-- Opening Marker --
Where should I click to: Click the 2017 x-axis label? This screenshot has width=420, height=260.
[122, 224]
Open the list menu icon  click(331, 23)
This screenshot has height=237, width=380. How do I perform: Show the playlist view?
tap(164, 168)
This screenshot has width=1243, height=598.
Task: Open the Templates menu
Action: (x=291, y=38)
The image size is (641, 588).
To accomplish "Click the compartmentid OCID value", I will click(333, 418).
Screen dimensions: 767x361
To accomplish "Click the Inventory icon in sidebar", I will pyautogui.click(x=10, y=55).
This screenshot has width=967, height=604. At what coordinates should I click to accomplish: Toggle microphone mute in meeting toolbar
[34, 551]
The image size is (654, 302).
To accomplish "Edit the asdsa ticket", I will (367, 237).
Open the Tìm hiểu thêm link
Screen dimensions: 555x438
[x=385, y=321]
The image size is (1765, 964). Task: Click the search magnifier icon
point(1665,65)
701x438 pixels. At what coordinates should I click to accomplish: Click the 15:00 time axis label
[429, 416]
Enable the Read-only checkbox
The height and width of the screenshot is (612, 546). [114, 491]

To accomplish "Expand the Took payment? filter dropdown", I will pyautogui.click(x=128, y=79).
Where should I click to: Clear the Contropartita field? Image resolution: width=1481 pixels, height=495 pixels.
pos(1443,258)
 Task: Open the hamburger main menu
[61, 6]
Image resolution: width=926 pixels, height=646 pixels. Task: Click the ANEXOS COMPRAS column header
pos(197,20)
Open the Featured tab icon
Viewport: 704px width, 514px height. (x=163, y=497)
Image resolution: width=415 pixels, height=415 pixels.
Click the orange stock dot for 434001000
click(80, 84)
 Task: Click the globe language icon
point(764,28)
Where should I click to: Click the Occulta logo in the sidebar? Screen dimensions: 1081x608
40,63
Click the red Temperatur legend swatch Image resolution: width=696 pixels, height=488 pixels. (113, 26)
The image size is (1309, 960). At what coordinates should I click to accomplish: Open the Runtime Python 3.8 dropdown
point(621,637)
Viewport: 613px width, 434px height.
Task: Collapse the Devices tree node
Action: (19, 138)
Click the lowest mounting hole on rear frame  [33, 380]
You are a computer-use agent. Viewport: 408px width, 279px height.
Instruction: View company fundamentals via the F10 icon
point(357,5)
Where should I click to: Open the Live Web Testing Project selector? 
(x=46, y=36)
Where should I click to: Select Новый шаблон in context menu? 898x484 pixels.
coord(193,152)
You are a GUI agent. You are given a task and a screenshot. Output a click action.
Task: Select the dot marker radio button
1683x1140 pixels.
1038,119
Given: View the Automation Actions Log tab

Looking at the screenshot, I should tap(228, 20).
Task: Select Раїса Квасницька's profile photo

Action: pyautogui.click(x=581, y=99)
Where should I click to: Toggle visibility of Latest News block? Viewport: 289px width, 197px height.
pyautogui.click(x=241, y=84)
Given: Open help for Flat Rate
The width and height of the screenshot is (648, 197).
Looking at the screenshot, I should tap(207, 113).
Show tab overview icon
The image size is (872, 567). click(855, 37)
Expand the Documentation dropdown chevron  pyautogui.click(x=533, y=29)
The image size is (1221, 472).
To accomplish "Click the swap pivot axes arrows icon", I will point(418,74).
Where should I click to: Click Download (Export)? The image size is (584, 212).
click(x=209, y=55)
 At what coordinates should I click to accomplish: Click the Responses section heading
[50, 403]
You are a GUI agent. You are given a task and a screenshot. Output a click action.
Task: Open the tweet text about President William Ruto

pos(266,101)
-- Closing Marker --
• [ACTIVITY]:
The response has to match the records above word for word.

• [RESULT FOR THIS TASK]:
Where should I click to: Click the 2017 x-axis label? This screenshot has width=420, height=260.
[122, 224]
Open the list menu icon  click(331, 23)
This screenshot has height=237, width=380. How do I perform: Show the playlist view?
tap(164, 168)
This screenshot has width=1243, height=598.
Task: Open the Templates menu
Action: (x=291, y=38)
The image size is (641, 588).
To accomplish "Click the compartmentid OCID value", I will click(333, 418).
Screen dimensions: 767x361
To accomplish "Click the Inventory icon in sidebar", I will pyautogui.click(x=10, y=55).
This screenshot has width=967, height=604. At what coordinates should I click to accomplish: Toggle microphone mute in meeting toolbar
[34, 551]
The image size is (654, 302).
To accomplish "Edit the asdsa ticket", I will (367, 237).
Open the Tìm hiểu thêm link
Screen dimensions: 555x438
[x=385, y=321]
The image size is (1765, 964). Task: Click the search magnifier icon
point(1665,65)
701x438 pixels. At what coordinates should I click to accomplish: Click the 15:00 time axis label
[429, 416]
Enable the Read-only checkbox
The height and width of the screenshot is (612, 546). [114, 491]

To accomplish "Expand the Took payment? filter dropdown", I will pyautogui.click(x=128, y=79).
Where should I click to: Clear the Contropartita field? Image resolution: width=1481 pixels, height=495 pixels.
pos(1443,258)
 Task: Open the hamburger main menu
[61, 6]
Image resolution: width=926 pixels, height=646 pixels. Task: Click the ANEXOS COMPRAS column header
pos(197,20)
Open the Featured tab icon
Viewport: 704px width, 514px height. (x=163, y=497)
Image resolution: width=415 pixels, height=415 pixels.
Click the orange stock dot for 434001000
click(80, 84)
 Task: Click the globe language icon
point(764,28)
Where should I click to: Click the Occulta logo in the sidebar? Screen dimensions: 1081x608
40,63
Click the red Temperatur legend swatch Image resolution: width=696 pixels, height=488 pixels. (113, 26)
The image size is (1309, 960). At what coordinates should I click to accomplish: Open the Runtime Python 3.8 dropdown
point(621,637)
Viewport: 613px width, 434px height.
Task: Collapse the Devices tree node
Action: (19, 138)
Click the lowest mounting hole on rear frame  [33, 380]
You are a computer-use agent. Viewport: 408px width, 279px height.
Instruction: View company fundamentals via the F10 icon
point(357,5)
Where should I click to: Open the Live Web Testing Project selector? 
(x=46, y=36)
Where should I click to: Select Новый шаблон in context menu? 898x484 pixels.
coord(193,152)
You are a GUI agent. You are given a task and a screenshot. Output a click action.
Task: Select the dot marker radio button
1683x1140 pixels.
1038,119
Given: View the Automation Actions Log tab

Looking at the screenshot, I should tap(228, 20).
Task: Select Раїса Квасницька's profile photo

Action: pyautogui.click(x=581, y=99)
Where should I click to: Toggle visibility of Latest News block? Viewport: 289px width, 197px height.
pyautogui.click(x=241, y=84)
Given: Open help for Flat Rate
The width and height of the screenshot is (648, 197).
Looking at the screenshot, I should tap(207, 113).
Show tab overview icon
The image size is (872, 567). click(855, 37)
Expand the Documentation dropdown chevron  pyautogui.click(x=533, y=29)
The image size is (1221, 472).
To accomplish "Click the swap pivot axes arrows icon", I will point(418,74).
Where should I click to: Click Download (Export)? The image size is (584, 212).
click(x=209, y=55)
 At what coordinates should I click to accomplish: Click the Responses section heading
[50, 403]
You are a GUI agent. You are given a task and a screenshot. Output a click action.
Task: Open the tweet text about President William Ruto

pos(266,101)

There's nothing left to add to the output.